Let me be clear: I love my job—especially when it involves taste-testing upwards of 20 bars to determine the best chocolate bars to gift. The seven options below were the very best of the best. So, if you find yourself in the market for something special between now and mid-Feb (or really any time you want to surprise and delight your partner or friends), consult the list below. There’s sure to be something for chocolate lovers of all stripes.
Let’s begin with the best of the best. Just as the old adage “don’t judge a book by its cover” falls short from time to time, so does the premium chocolate bar equivalent. In the case of Compartés, always judge a bar by its wrapper. While the Los Angeles-based brand has been around for a few years (and again, The Strategist already considers it passé), the bars boast the perfect intersection of art and artisanal. Sure, in the world of “it” chocolate, we might always be chasing the next best thing—and emerging brands are bound to build on it—I’m happy to give credit where delicious credit is due.
Fine & Raw Chocolate
The name! The branding! The doesn’t-take-itself-too-seriously approach! While I committed to writing off any brand that joined two words with an ampersand long ago, Fine & Raw perfectly encapsulates the product. Each organic bar is handmade in Brooklyn, perfectly executing and continuing the bean-to-bar revolution. And while the final result borders on addicting, the makers of Fine & Raw are all about the process. Clean ingredients, plant-based products, ethical and sustainable production, and quality sourcing. Can your Hershey’s bar say the same?
I always questioned whether flying premium with JetBlue (the classification is termed “Mint” by the brand) was worth paying top dollar for. And then I found out that all passengers not only received free-wifi and lie-flat seats (luxury!) but they could also snack on Raaka mini chocolate bars. After trying Raaka Chocolate myself, I’m rethinking my United alliance. Kidding… kind of.
But truly, for a brand that’s been around since the surge of artisanal chocolate bars hit Brooklyn in 2010, Raaka knows how to play the long game. And as chocolate connoisseurs, we’re reaping the tasty results. Sure, I won’t pretend it wasn’t the large swaths of vibrant color covering their bars that first drew me in. And I won’t deny the buzzword-utilizing flavors that kept me intrigued. But all of this together, combined with over a decade of dominance in the chocolate world, has me coming back (and back again). Everyone deserves a taste of Raaka.

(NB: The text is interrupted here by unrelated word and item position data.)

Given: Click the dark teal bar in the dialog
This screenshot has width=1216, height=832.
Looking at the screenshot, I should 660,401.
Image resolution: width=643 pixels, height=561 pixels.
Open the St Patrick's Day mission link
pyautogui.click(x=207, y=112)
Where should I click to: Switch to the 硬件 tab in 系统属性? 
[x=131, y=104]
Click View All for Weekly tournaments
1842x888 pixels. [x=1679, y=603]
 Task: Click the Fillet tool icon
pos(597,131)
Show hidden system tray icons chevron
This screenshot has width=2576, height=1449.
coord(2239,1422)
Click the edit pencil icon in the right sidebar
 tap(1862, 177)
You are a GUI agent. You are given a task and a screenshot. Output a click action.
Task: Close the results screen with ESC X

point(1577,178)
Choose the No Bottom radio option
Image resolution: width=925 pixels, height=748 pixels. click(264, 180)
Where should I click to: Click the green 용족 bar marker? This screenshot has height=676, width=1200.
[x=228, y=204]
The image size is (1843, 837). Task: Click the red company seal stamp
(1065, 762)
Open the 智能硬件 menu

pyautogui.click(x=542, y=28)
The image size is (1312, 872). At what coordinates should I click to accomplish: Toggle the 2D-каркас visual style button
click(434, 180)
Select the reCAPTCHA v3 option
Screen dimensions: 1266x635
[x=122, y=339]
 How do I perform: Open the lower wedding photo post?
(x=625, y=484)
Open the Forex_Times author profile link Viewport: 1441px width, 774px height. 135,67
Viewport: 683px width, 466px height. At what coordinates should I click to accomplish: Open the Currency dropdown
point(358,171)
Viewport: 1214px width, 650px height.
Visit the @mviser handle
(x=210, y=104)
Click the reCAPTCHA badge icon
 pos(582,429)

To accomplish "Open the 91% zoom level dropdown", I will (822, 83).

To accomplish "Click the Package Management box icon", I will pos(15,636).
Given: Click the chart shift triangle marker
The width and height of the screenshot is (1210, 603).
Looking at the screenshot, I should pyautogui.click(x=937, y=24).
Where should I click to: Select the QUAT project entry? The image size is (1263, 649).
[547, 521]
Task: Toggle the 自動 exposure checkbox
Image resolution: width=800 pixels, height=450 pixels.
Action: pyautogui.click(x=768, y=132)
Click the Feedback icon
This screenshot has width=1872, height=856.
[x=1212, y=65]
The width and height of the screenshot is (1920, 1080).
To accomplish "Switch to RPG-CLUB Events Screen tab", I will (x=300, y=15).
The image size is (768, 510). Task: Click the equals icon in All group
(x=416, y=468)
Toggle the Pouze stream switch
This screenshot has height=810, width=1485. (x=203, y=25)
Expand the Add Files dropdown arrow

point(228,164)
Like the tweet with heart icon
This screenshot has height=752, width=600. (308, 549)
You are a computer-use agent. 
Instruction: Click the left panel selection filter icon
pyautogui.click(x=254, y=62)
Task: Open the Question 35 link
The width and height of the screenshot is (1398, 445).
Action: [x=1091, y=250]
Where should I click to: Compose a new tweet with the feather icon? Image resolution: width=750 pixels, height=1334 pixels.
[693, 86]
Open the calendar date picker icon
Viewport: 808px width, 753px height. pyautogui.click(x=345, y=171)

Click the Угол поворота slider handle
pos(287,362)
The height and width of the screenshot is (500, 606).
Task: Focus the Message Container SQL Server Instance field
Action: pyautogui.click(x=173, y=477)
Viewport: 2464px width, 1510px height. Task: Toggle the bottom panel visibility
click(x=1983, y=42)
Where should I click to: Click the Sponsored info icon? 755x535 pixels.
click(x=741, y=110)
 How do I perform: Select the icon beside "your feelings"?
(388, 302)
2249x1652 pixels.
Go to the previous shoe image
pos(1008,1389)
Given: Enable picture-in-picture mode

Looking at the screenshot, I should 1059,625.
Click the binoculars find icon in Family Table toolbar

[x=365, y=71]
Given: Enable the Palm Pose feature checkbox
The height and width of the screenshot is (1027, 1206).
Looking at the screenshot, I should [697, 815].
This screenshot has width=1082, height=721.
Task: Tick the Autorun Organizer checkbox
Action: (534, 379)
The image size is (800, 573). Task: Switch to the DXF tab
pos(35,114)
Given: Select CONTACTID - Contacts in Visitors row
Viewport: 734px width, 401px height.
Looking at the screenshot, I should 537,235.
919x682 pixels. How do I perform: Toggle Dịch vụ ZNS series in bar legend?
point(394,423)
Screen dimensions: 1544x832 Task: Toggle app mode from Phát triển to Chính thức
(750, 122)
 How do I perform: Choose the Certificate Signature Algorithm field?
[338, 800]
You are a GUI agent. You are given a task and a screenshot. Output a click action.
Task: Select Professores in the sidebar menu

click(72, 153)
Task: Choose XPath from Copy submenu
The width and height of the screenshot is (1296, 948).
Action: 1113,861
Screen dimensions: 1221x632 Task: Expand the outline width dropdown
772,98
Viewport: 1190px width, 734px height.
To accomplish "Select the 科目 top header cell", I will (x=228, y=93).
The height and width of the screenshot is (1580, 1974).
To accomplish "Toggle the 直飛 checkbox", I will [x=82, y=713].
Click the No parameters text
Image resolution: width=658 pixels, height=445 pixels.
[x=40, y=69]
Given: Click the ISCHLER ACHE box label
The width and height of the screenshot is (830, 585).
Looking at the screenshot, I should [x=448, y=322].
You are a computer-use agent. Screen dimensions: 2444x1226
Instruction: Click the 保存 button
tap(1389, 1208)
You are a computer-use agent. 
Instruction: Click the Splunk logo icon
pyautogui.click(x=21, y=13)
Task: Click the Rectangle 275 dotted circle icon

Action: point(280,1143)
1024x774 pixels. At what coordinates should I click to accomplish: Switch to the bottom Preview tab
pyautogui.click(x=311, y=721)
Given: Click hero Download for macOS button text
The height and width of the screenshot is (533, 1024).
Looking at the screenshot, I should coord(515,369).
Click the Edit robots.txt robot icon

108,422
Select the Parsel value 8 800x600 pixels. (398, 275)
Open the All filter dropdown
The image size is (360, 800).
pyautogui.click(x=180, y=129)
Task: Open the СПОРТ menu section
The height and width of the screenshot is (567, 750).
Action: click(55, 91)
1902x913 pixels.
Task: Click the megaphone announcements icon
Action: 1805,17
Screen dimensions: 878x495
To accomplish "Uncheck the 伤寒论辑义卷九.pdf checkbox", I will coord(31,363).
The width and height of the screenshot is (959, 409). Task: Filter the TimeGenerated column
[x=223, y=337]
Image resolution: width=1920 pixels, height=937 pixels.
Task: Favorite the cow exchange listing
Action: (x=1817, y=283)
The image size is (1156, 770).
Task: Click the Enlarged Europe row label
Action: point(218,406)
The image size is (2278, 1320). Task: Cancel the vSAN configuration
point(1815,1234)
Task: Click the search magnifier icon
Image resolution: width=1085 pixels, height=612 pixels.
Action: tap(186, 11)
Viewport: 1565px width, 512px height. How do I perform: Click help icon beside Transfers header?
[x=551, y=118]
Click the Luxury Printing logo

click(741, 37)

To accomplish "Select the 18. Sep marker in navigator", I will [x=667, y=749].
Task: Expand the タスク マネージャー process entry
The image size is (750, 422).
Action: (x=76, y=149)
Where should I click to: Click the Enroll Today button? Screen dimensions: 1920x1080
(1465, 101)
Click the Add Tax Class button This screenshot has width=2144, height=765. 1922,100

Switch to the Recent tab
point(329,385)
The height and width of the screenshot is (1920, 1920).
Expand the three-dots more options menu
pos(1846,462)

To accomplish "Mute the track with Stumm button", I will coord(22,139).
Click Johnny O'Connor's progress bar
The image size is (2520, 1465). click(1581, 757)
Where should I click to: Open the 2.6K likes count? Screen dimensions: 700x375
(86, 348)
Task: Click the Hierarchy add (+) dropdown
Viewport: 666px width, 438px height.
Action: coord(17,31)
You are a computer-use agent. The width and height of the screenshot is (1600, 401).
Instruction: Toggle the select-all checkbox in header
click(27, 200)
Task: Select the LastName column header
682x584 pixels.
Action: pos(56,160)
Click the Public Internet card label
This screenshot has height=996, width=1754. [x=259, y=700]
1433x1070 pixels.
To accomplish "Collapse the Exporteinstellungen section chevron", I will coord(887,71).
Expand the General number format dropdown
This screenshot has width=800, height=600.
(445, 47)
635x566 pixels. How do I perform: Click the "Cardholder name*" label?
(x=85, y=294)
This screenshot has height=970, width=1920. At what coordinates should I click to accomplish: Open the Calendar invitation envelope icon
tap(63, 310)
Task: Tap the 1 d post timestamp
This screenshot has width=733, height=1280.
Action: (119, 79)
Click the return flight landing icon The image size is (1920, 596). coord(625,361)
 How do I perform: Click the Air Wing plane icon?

Mission Chocolate is based in São Paulo, Brazil. The chocolate maker herself, Arcelia Gallardo, began her career at the famed Dandelion Chocolate (another winner on this list). Gallardo loves to dive deep into every part of the chocolate-making process, making painstaking efforts to ensure that each bar tastes like nothing you’ve ever had before—in the best way possible. Not only that, but she also aims to grow and expand the bean to bar movement in Brazil and played a significant role in beginning the Association of Bean to Bar Brasil Makers. I’d consider that a good reason to splurge on something tasty.
Matchaful has officially answered my incessantly-voiced prayers. Getting my favorite beverage in (vegan) chocolate form? Brilliant. The brand is known for sourcing the best Japanese matcha and curating a beautiful selection of matcha-infused edible goods (granola, crisps, and of course, chocolate). Their focus on quality is evident in not only the product, but the experience of visiting any of the three NYC-based cafés. Everything from the packaging to the preparation to the beautiful final product is carefully considered. And with a focus on sharing goods that can be woven into your daily routine, it’s no wonder we became converts immediately.
As promised, the famed Dandelion Chocolate made the cut. The small-batch brand is based in San Francisco but sources single-origin chocolate from around the world (think: Liberia, Madagascar, and Tanzania). And while I love a little crunch and added texture to my chocolate, with cacao beans this pure and minimally processed, it’d be a shame to cover the flavor up.
Controversial, I know, but I’ll admit—I’m a Mast fan through and through. Yes, the brand did face allegations in 2015 that its chocolate was *so good* because it contained melted-down bits of the best, but the company has since regrouped and revamped. We also can’t have a conversation about the best chocolate bars to gift without including the OG in an honorary spot. In a 2015 Vanity Fair article, the publication cited Mast as being responsible for “introducing artisanal chocolate to mainstream American culture” and that’s certainly something we have to thank them for. I’ll happily do so by purchasing a (some say it is, some say it isn’t) “overpriced” bar.